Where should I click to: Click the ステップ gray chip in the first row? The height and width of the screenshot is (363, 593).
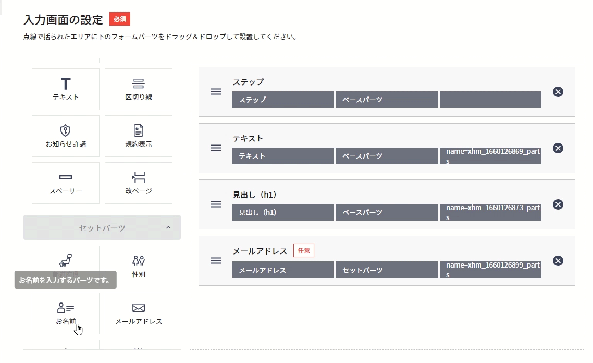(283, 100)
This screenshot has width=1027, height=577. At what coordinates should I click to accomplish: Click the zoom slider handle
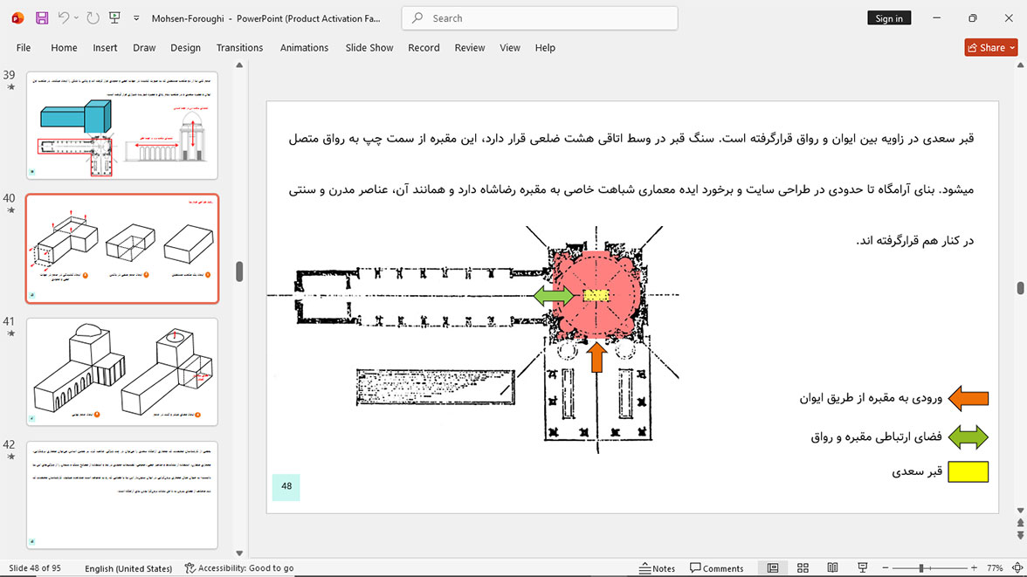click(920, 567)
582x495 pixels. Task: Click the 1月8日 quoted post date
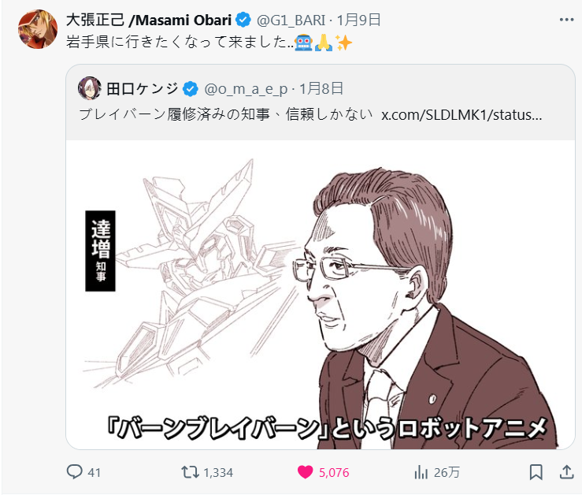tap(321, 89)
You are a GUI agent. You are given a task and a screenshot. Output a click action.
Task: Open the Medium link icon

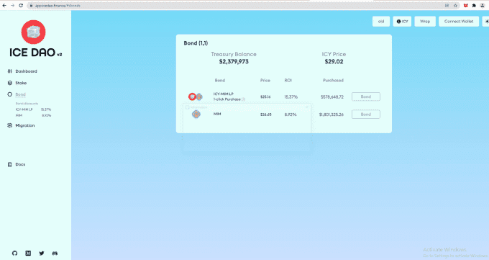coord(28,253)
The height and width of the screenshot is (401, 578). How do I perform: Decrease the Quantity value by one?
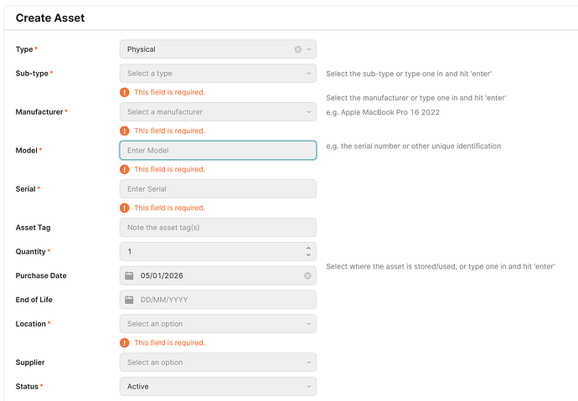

━━━━━━

TASK DIRECTIONS
Please return the full listing exactly as given, with the images left out.

SOLUTION TO THIS PROBLEM
Where should I click to: Click the ステップ gray chip in the first row? The height and width of the screenshot is (363, 593).
(283, 100)
This screenshot has width=1027, height=577. At what coordinates should I click to accomplish: Click the zoom slider handle
click(920, 567)
582x495 pixels. Task: Click the 1月8日 quoted post date
tap(321, 89)
You are a GUI agent. You are given a task and a screenshot. Output a click action.
Task: Open the Medium link icon

coord(28,253)
The height and width of the screenshot is (401, 578). How do I perform: Decrease the Quantity value by one?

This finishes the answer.